5.6. Met betrekking tot de vordering op I BV heeft belanghebbende gesteld dat deze betrekking heeft op door haar in 1993 gevoerd beheer van I BV, dat de op dit beheer betrekking hebbende factuur niet is geaccepteerd en dat de betaling daarvan is geweigerd. Het Hof gaat in dit verband ervan uit dat de door belanghebbende bedoelde factuur het stuk is als vermeld onder 2.16, waarvan het daarop voorkomende adres overeenkomt met dat van belanghebbende. De inspecteur heeft betwist dat er voor deze afboeking voldoende gronden aanwezig waren. De inspecteur heeft dit standpunt gemotiveerd door erop te wijzen dat maatregelen om tot invordering van de vordering op I BV over te gaan niet aannemelijk zijn gemaakt, dat niet aannemelijk is gemaakt dat deze vordering door I BV werd bestreden, en dat belanghebbende in 1996 tevens investeringen in J Ltd. en K Ltd. heeft verricht.

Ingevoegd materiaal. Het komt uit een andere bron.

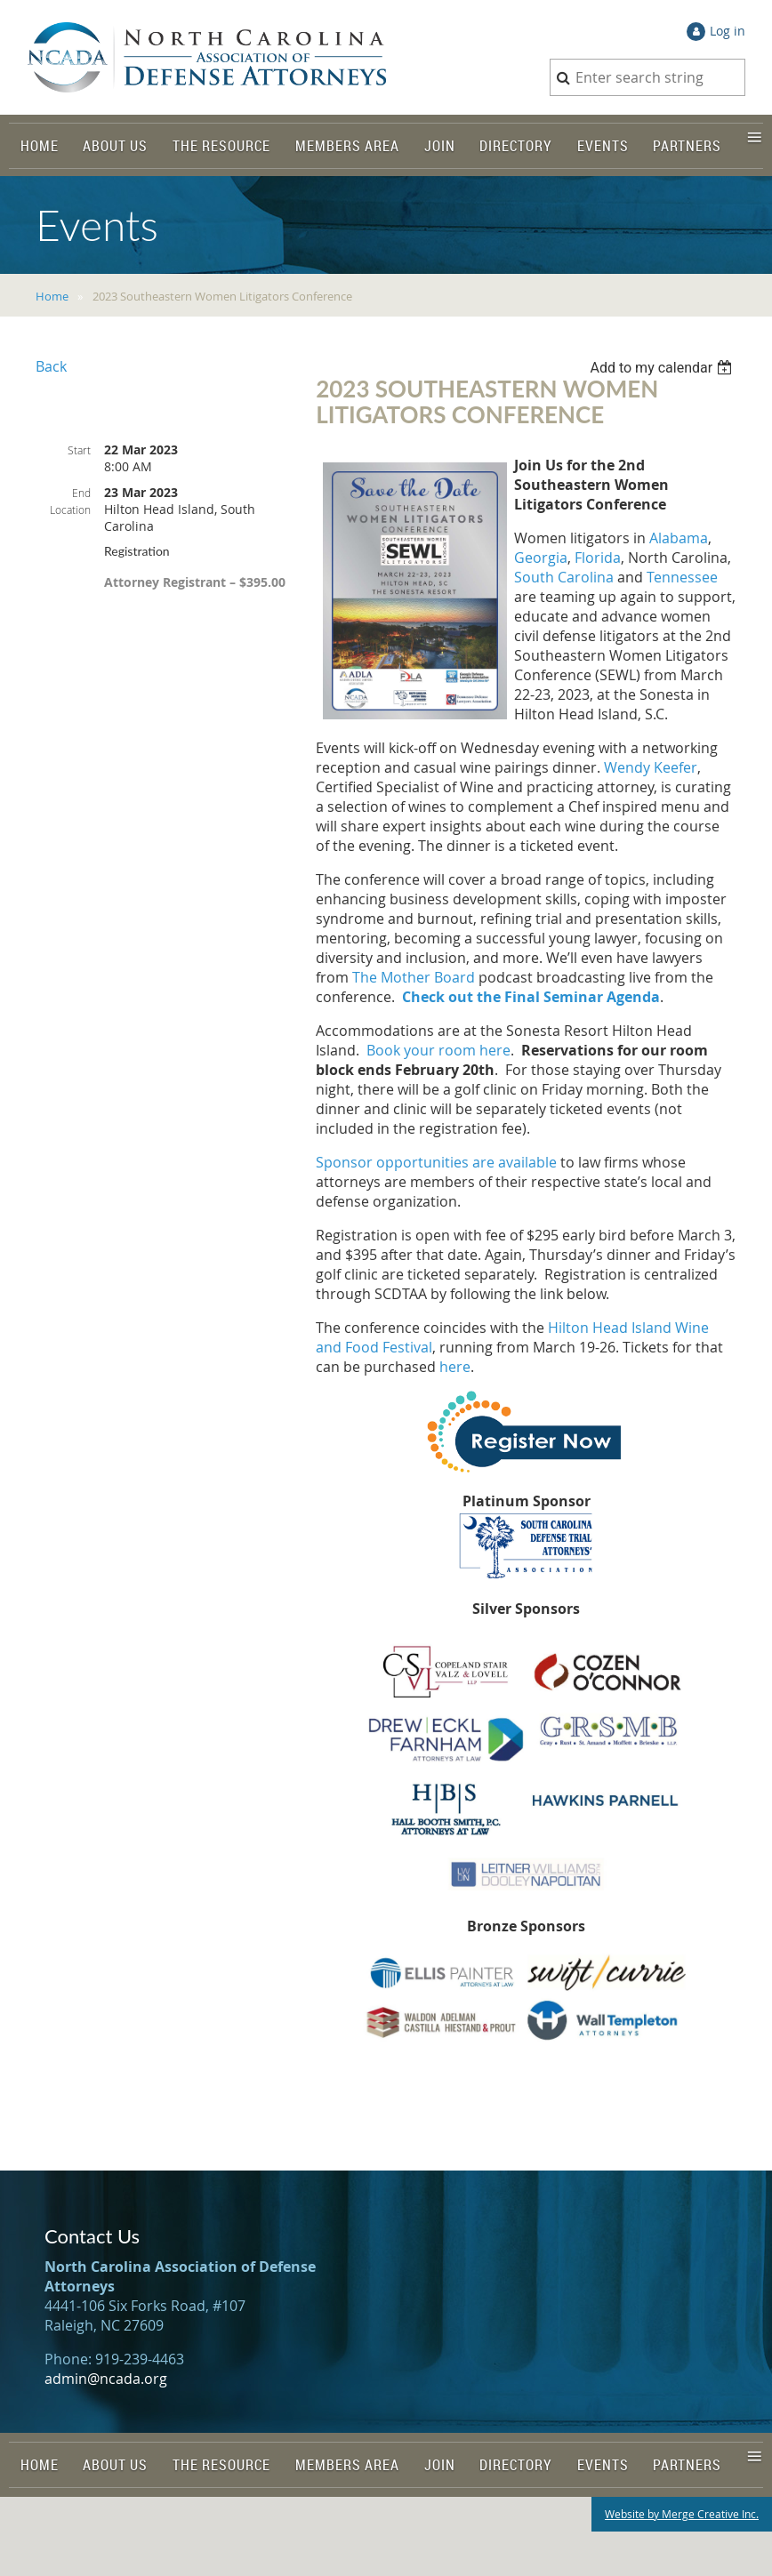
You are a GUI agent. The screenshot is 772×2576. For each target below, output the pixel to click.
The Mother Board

5.7. Met betrekking tot de in geschil zijnde last van ƒ 54.045 ligt het eveneens in eerste instantie op de weg van belanghebbende aannemelijk te maken dat er voldoende feiten en omstandigheden zijn die het in aanmerking nemen daarvan rechtvaardigen. Uit de onder 2.15 vermelde specificatie volgt op zichzelf niet dat het verlies ad. ƒ 54.045 terecht in aanmerking is genomen. Voorzover al ervan moet worden uitgegaan dat het in aanmerking genomen verlies ad ƒ 54.045 geheel aan de onder 2.16 vermelde vordering op I BV ad ƒ 141.000 is toe te rekenen, heeft belanghebbende met betrekking tot de betwisting van die vordering door I BV, noch met betrekking tot het nemen van invorderingsmaatregelen door haar, ondanks herhaalde verzoeken van de inspecteur, geen, althans niet voldoende bewijsmateriaal bijgebracht. Het Hof acht belanghebbende derhalve niet in het van haar verlangde bewijs geslaagd.
5.8. Gelet op het vorenoverwogene is het gelijk aan de inspecteur.
6. Proceskosten
Nu belanghebbende in het ongelijk wordt gesteld en zich overigens geen bijzondere omstandigheden hebben voorgedaan, acht het Hof geen termen aanwezig voor een veroordeling van een partij in de proceskosten als bedoeld in artikel 8:75 Algemene wet bestuursrecht.
7. Beslissing
Het Hof verklaart het beroep ongegrond.
De uitspraak is vastgesteld op 12 november 2002 door mrs. Van der Ouderaa, voorzitter, Goes en Hartman, leden, in tegenwoordigheid van mr. Van Schaik als griffier. De beslissing is op die datum ter openbare zitting uitgesproken.
Het Hof heeft geen bezwaar tegen afgifte door de griffier van een afschrift van deze uitspraak in geanonimiseerde vorm.
Tegen deze uitspraak kan binnen zes weken na de verzenddatum van deze uitspraak beroep in cassatie worden ingesteld bij de Hoge Raad der Nederlanden. Daarbij moet het volgende in acht worden genomen:
1. Het instellen van beroep in cassatie geschiedt door het indienen een beroepschrift bij dit gerechtshof (zie voor het adres de begeleidende brief).
2. Bij het beroepschrift wordt een afschrift van de bestreden uitspraak overgelegd.
3. Het beroepschrift wordt ondertekend en bevat ten minste:
a. de naam en het adres van de indiener;
b. de dagtekening;
c. een omschrijving van de uitspraak waartegen het beroep in cassatie is gericht;
d. de gronden van het beroep in cassatie.
Voor het instellen van beroep is een griffierecht verschuldigd. Na het instellen van beroep in cassatie ontvangt U een nota griffierecht van de griffier van de Hoge Raad. In het cassatieberoepschrift kan de Hoge Raad verzocht worden om de wederpartij te veroordelen in de proceskosten.